▶ _Records contained in a dataset_
━━━━━━━━━━━━━━━━━━━━
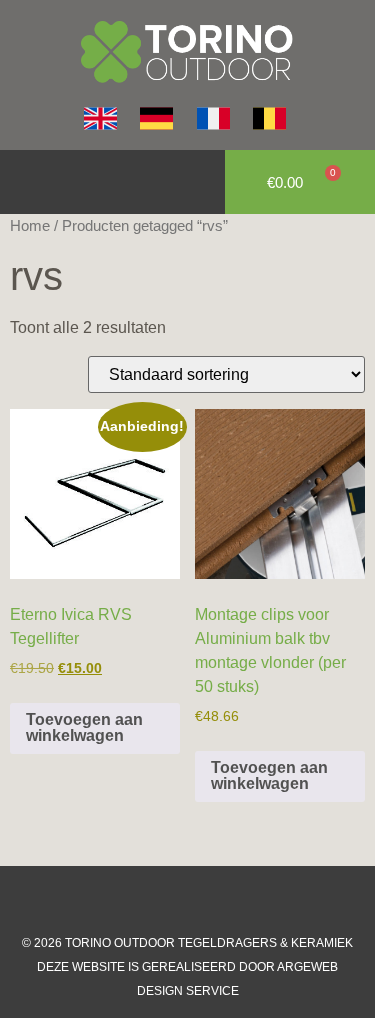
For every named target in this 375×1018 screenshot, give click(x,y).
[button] (26, 182)
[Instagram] (168, 901)
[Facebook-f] (128, 901)
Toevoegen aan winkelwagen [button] (84, 727)
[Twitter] (208, 901)
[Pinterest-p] (248, 901)
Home (30, 226)
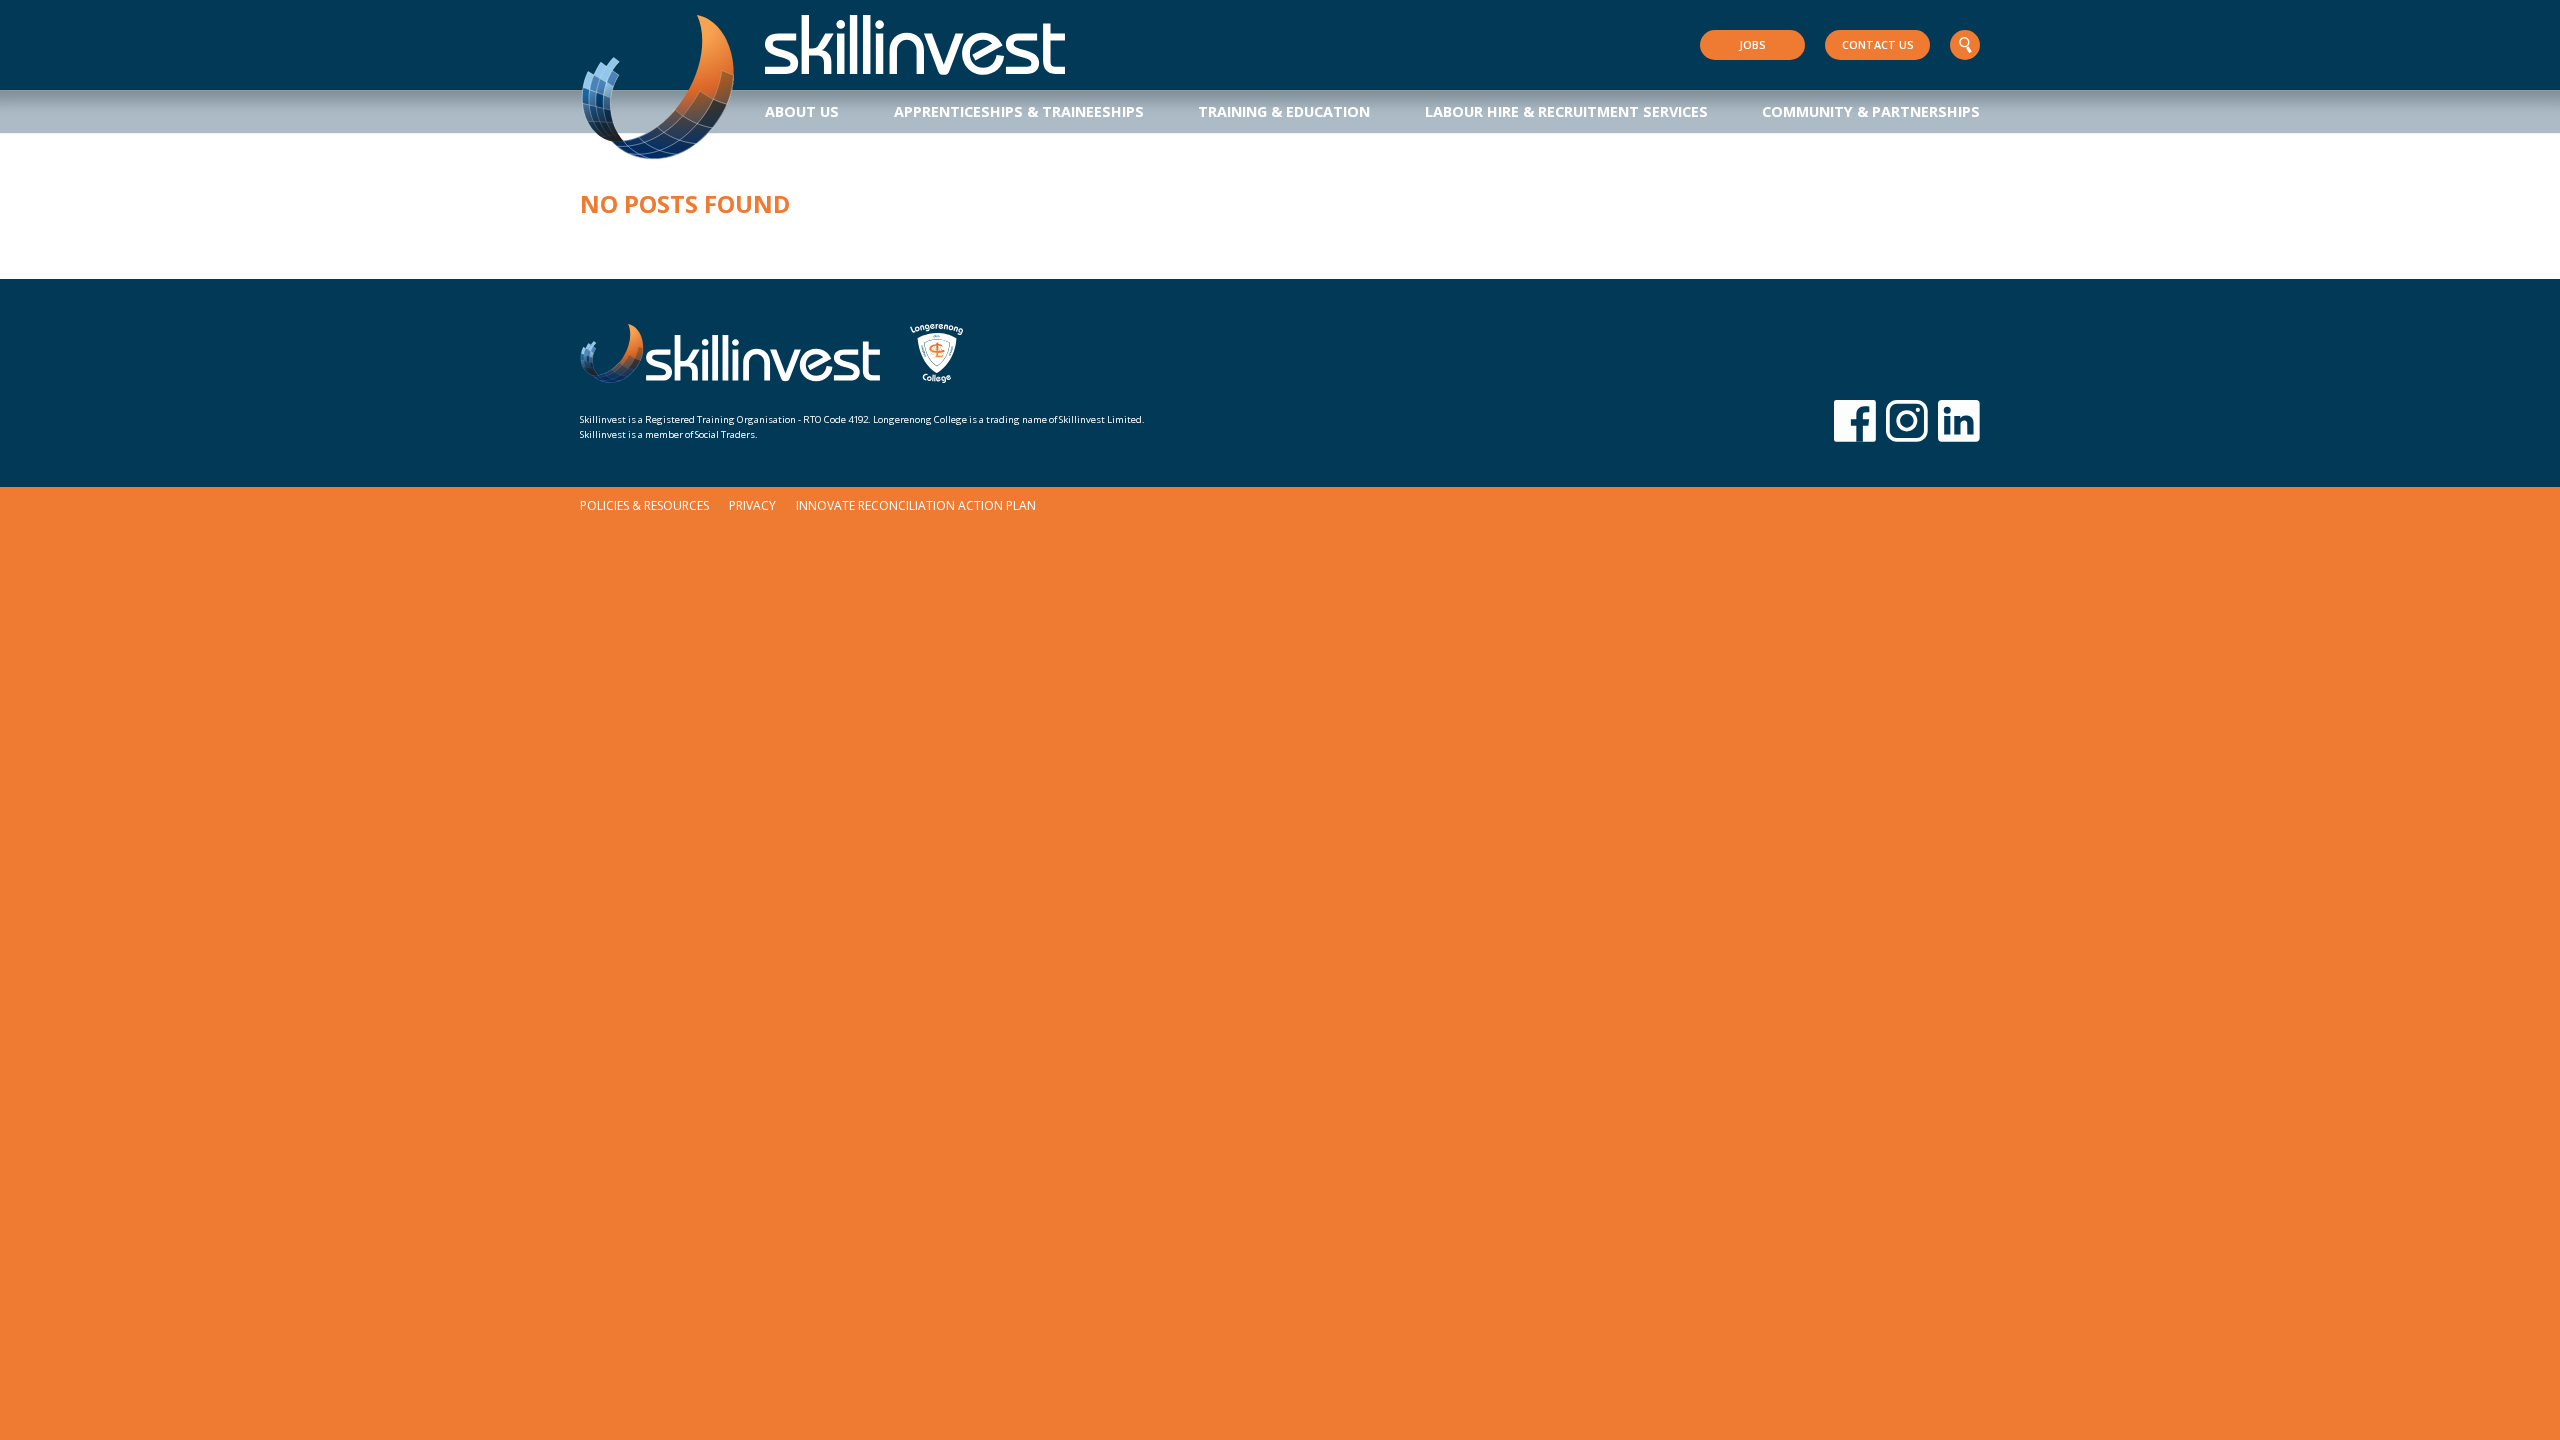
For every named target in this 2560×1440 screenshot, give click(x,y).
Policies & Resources (644, 505)
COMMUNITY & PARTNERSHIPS (1871, 111)
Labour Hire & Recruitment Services (1566, 111)
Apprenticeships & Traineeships (1019, 111)
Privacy (752, 505)
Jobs (1752, 44)
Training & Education (1284, 111)
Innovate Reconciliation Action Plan (916, 505)
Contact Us (1878, 44)
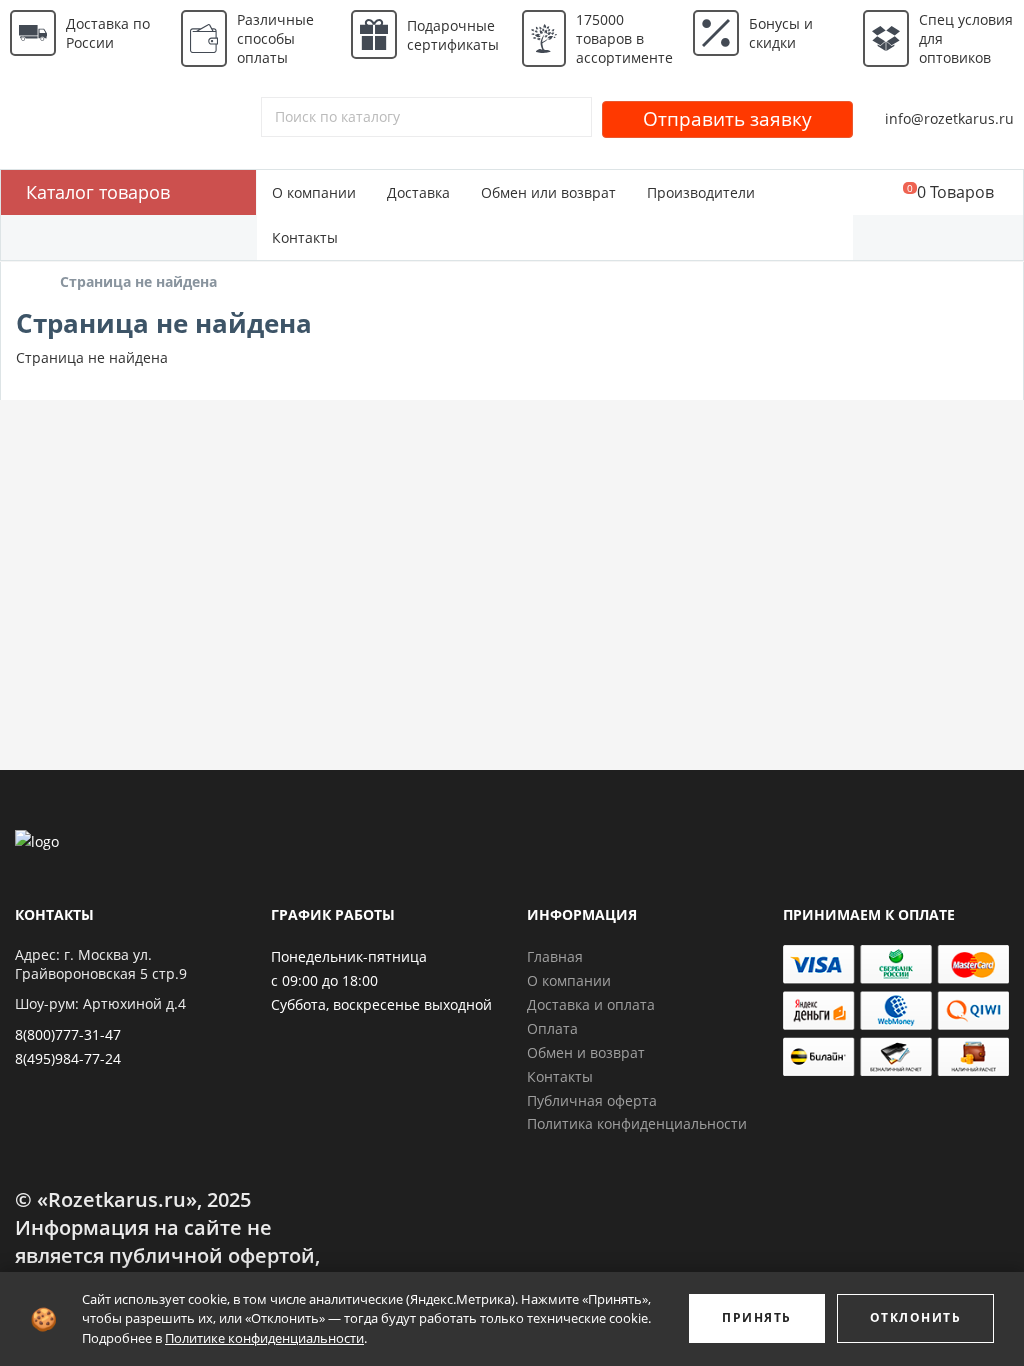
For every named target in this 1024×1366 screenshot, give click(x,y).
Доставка (418, 192)
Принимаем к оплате (869, 914)
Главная (555, 956)
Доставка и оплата (591, 1004)
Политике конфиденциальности (264, 1338)
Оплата (552, 1028)
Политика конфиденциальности (637, 1123)
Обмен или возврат (548, 192)
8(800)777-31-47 (68, 1034)
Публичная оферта (592, 1100)
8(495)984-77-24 (68, 1058)
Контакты (305, 237)
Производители (701, 192)
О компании (314, 192)
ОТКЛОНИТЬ (916, 1317)
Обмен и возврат (586, 1052)
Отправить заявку (727, 119)
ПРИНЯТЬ (757, 1317)
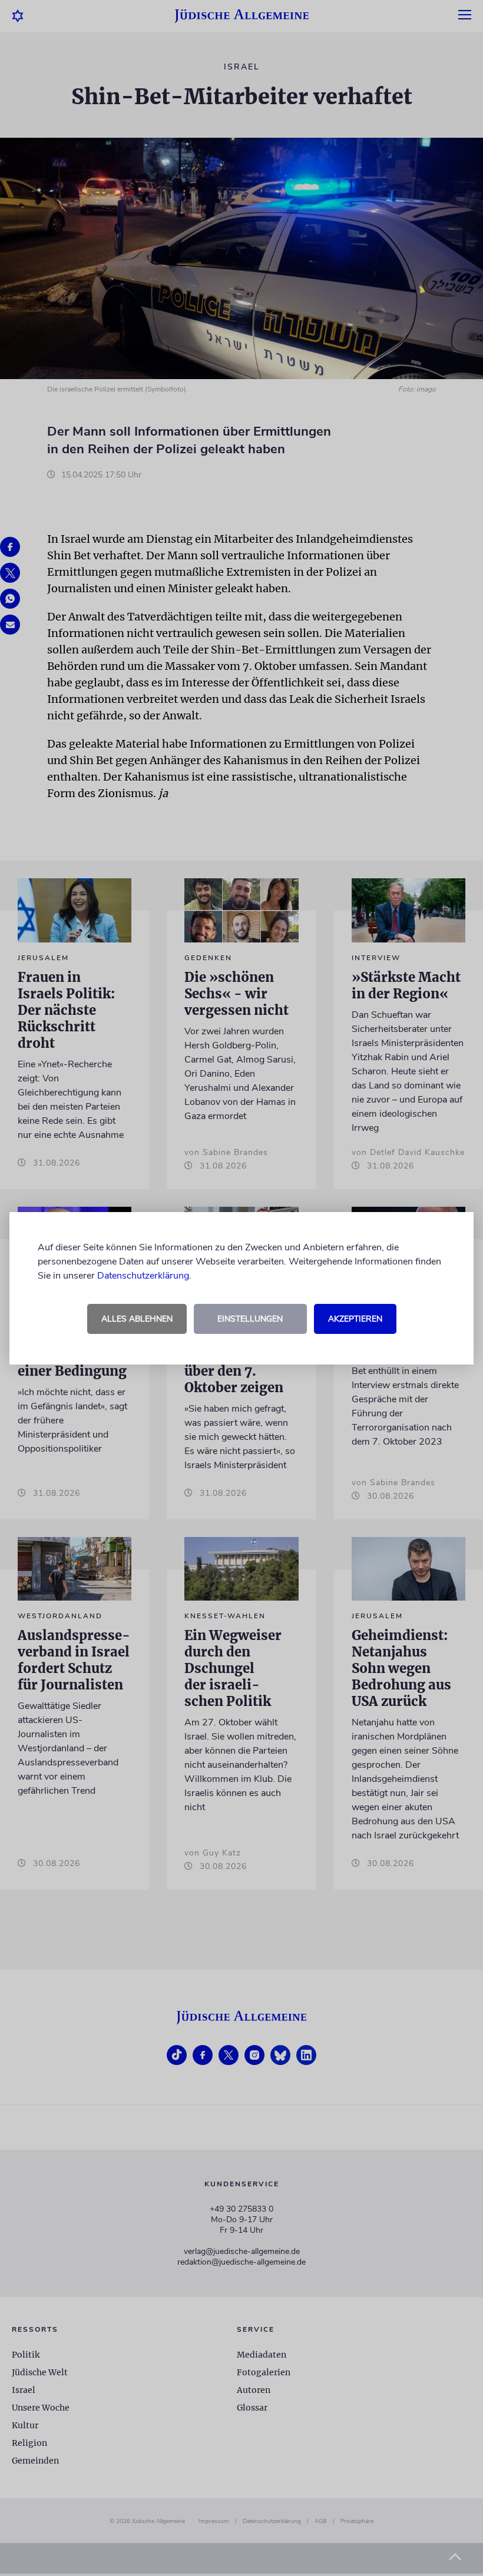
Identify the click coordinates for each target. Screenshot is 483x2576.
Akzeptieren (355, 1318)
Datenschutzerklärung (143, 1275)
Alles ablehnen (137, 1318)
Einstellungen (250, 1318)
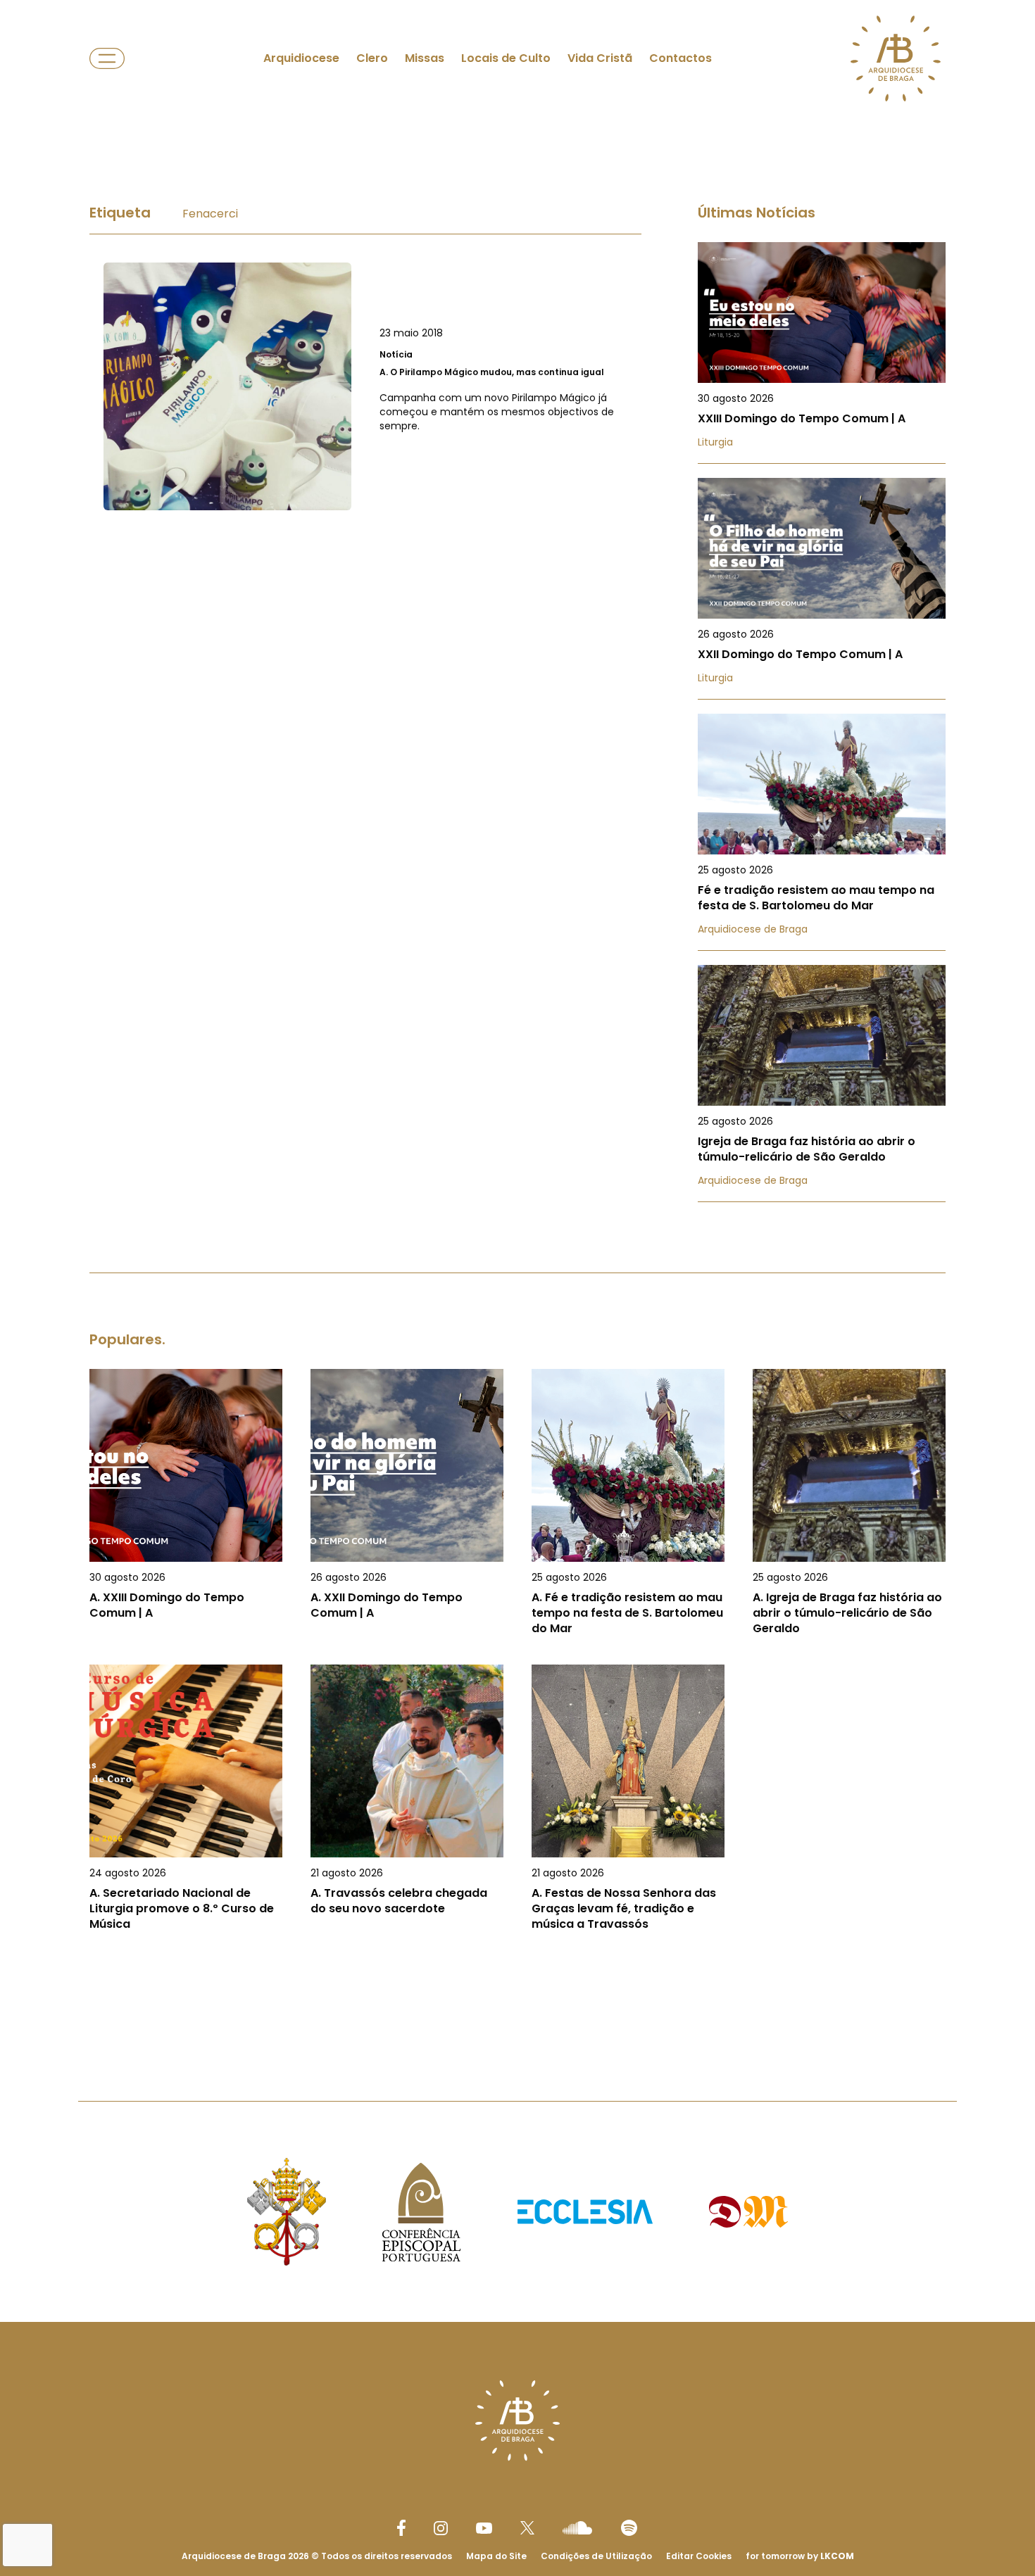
━━━━━━━━━━━━━━━━━━━━
Please output all of the entries exactly as they appear, with no pictures.

For every named target in this 375×1018 screenshot, give click(x,y).
[button] (26, 182)
[Instagram] (168, 901)
[Facebook-f] (128, 901)
Toevoegen aan winkelwagen [button] (84, 727)
[Twitter] (208, 901)
[Pinterest-p] (248, 901)
Home (30, 226)
For every named target in this 2560×1440 screenshot, give click(x,y).
Policies & Resources (644, 505)
COMMUNITY & PARTNERSHIPS (1871, 111)
Labour Hire & Recruitment Services (1566, 111)
Apprenticeships & Traineeships (1019, 111)
Privacy (752, 505)
Jobs (1752, 44)
Training & Education (1284, 111)
Innovate Reconciliation Action Plan (916, 505)
Contact Us (1878, 44)
For every named target in this 1024×1366 screenshot, give click(x,y).
Доставка (418, 192)
Принимаем к оплате (869, 914)
Главная (555, 956)
Доставка и оплата (591, 1004)
Политике конфиденциальности (264, 1338)
Оплата (552, 1028)
Политика конфиденциальности (637, 1123)
Обмен или возврат (548, 192)
8(800)777-31-47 (68, 1034)
Публичная оферта (592, 1100)
8(495)984-77-24 (68, 1058)
Контакты (305, 237)
Производители (701, 192)
О компании (314, 192)
ОТКЛОНИТЬ (916, 1317)
Обмен и возврат (586, 1052)
Отправить заявку (727, 119)
ПРИНЯТЬ (757, 1317)
Identify the click coordinates for each target. Screenshot is 483x2576.
Akzeptieren (355, 1318)
Datenschutzerklärung (143, 1275)
Alles ablehnen (137, 1318)
Einstellungen (250, 1318)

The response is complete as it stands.